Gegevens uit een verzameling

★ ★ ★ ★ ★

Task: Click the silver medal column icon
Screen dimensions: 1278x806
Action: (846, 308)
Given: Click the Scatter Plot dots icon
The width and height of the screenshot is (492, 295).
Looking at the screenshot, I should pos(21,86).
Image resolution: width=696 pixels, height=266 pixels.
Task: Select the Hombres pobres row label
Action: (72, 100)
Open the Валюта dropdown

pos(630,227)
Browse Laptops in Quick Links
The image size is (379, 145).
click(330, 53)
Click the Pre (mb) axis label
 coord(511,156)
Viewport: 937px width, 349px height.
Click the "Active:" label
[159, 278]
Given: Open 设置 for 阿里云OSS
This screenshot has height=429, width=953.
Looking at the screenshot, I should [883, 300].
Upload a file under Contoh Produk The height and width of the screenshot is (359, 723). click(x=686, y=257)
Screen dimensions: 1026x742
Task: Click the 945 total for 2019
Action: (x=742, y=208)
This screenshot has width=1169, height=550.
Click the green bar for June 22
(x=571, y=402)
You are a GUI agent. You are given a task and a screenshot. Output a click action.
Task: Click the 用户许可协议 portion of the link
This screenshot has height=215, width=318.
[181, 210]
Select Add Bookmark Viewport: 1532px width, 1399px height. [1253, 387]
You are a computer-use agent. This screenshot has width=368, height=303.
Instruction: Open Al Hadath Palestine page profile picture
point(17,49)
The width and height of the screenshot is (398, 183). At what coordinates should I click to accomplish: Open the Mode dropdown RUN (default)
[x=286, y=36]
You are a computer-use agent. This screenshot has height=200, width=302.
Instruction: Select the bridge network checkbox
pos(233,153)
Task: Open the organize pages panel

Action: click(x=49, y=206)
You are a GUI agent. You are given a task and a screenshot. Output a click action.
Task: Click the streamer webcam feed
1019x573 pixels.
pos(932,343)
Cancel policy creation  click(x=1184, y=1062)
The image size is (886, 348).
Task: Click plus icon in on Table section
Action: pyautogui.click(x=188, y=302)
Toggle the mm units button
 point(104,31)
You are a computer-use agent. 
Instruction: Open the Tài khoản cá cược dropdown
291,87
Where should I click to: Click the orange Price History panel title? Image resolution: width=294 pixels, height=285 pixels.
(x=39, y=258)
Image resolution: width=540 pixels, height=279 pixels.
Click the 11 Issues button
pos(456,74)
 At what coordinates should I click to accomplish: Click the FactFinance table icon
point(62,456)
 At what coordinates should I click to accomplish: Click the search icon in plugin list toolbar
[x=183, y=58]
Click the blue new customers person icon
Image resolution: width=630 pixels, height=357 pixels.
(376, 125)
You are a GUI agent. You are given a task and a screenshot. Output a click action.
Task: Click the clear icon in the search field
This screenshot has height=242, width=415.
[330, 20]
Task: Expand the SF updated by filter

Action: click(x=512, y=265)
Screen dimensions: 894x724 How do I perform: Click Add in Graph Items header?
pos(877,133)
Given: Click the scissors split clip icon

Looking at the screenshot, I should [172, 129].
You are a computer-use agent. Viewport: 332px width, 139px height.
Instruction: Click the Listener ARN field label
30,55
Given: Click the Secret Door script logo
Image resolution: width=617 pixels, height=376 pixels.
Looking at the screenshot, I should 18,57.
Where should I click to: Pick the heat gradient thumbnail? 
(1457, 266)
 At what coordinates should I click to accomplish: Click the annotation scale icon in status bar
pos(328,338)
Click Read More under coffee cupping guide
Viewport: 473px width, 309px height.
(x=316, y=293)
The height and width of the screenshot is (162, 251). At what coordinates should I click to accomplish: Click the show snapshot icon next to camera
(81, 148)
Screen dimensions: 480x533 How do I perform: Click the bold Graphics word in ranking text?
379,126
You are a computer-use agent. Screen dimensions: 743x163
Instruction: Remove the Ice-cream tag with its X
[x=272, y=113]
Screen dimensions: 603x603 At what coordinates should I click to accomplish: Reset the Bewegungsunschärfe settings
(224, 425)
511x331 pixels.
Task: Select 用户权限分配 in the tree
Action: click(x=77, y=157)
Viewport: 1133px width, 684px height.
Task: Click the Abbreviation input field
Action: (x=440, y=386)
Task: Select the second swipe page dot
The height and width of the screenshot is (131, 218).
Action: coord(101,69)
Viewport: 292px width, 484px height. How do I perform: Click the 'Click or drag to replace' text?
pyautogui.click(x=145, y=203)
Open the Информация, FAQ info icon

★ ★ ★ ★ ★

**OPGAVE:** Kun je alle records hierboven regel voor regel letterlijk overschrijven, zonder iets te veranderen?

**UITGEWERKTE OPLOSSING:**
Task: Click the silver medal column icon
Screen dimensions: 1278x806
Action: (846, 308)
Given: Click the Scatter Plot dots icon
The width and height of the screenshot is (492, 295).
Looking at the screenshot, I should pos(21,86).
Image resolution: width=696 pixels, height=266 pixels.
Task: Select the Hombres pobres row label
Action: (72, 100)
Open the Валюта dropdown

pos(630,227)
Browse Laptops in Quick Links
The image size is (379, 145).
click(330, 53)
Click the Pre (mb) axis label
 coord(511,156)
Viewport: 937px width, 349px height.
Click the "Active:" label
[159, 278]
Given: Open 设置 for 阿里云OSS
This screenshot has height=429, width=953.
Looking at the screenshot, I should [883, 300].
Upload a file under Contoh Produk The height and width of the screenshot is (359, 723). click(x=686, y=257)
Screen dimensions: 1026x742
Task: Click the 945 total for 2019
Action: (x=742, y=208)
This screenshot has width=1169, height=550.
Click the green bar for June 22
(x=571, y=402)
You are a GUI agent. You are given a task and a screenshot. Output a click action.
Task: Click the 用户许可协议 portion of the link
This screenshot has height=215, width=318.
[181, 210]
Select Add Bookmark Viewport: 1532px width, 1399px height. [1253, 387]
You are a computer-use agent. This screenshot has width=368, height=303.
Instruction: Open Al Hadath Palestine page profile picture
point(17,49)
The width and height of the screenshot is (398, 183). At what coordinates should I click to accomplish: Open the Mode dropdown RUN (default)
[x=286, y=36]
You are a computer-use agent. This screenshot has height=200, width=302.
Instruction: Select the bridge network checkbox
pos(233,153)
Task: Open the organize pages panel

Action: click(x=49, y=206)
You are a GUI agent. You are given a task and a screenshot. Output a click action.
Task: Click the streamer webcam feed
1019x573 pixels.
pos(932,343)
Cancel policy creation  click(x=1184, y=1062)
The image size is (886, 348).
Task: Click plus icon in on Table section
Action: pyautogui.click(x=188, y=302)
Toggle the mm units button
 point(104,31)
You are a computer-use agent. 
Instruction: Open the Tài khoản cá cược dropdown
291,87
Where should I click to: Click the orange Price History panel title? Image resolution: width=294 pixels, height=285 pixels.
(x=39, y=258)
Image resolution: width=540 pixels, height=279 pixels.
Click the 11 Issues button
pos(456,74)
 At what coordinates should I click to accomplish: Click the FactFinance table icon
point(62,456)
 At what coordinates should I click to accomplish: Click the search icon in plugin list toolbar
[x=183, y=58]
Click the blue new customers person icon
Image resolution: width=630 pixels, height=357 pixels.
(376, 125)
You are a GUI agent. You are given a task and a screenshot. Output a click action.
Task: Click the clear icon in the search field
This screenshot has height=242, width=415.
[330, 20]
Task: Expand the SF updated by filter

Action: click(x=512, y=265)
Screen dimensions: 894x724 How do I perform: Click Add in Graph Items header?
pos(877,133)
Given: Click the scissors split clip icon

Looking at the screenshot, I should [172, 129].
You are a computer-use agent. Viewport: 332px width, 139px height.
Instruction: Click the Listener ARN field label
30,55
Given: Click the Secret Door script logo
Image resolution: width=617 pixels, height=376 pixels.
Looking at the screenshot, I should 18,57.
Where should I click to: Pick the heat gradient thumbnail? 
(1457, 266)
 At what coordinates should I click to accomplish: Click the annotation scale icon in status bar
pos(328,338)
Click Read More under coffee cupping guide
Viewport: 473px width, 309px height.
(x=316, y=293)
The height and width of the screenshot is (162, 251). At what coordinates should I click to accomplish: Click the show snapshot icon next to camera
(81, 148)
Screen dimensions: 480x533 How do I perform: Click the bold Graphics word in ranking text?
379,126
You are a computer-use agent. Screen dimensions: 743x163
Instruction: Remove the Ice-cream tag with its X
[x=272, y=113]
Screen dimensions: 603x603 At what coordinates should I click to accomplish: Reset the Bewegungsunschärfe settings
(224, 425)
511x331 pixels.
Task: Select 用户权限分配 in the tree
Action: click(x=77, y=157)
Viewport: 1133px width, 684px height.
Task: Click the Abbreviation input field
Action: (x=440, y=386)
Task: Select the second swipe page dot
The height and width of the screenshot is (131, 218).
Action: coord(101,69)
Viewport: 292px width, 484px height. How do I perform: Click the 'Click or drag to replace' text?
pyautogui.click(x=145, y=203)
Open the Информация, FAQ info icon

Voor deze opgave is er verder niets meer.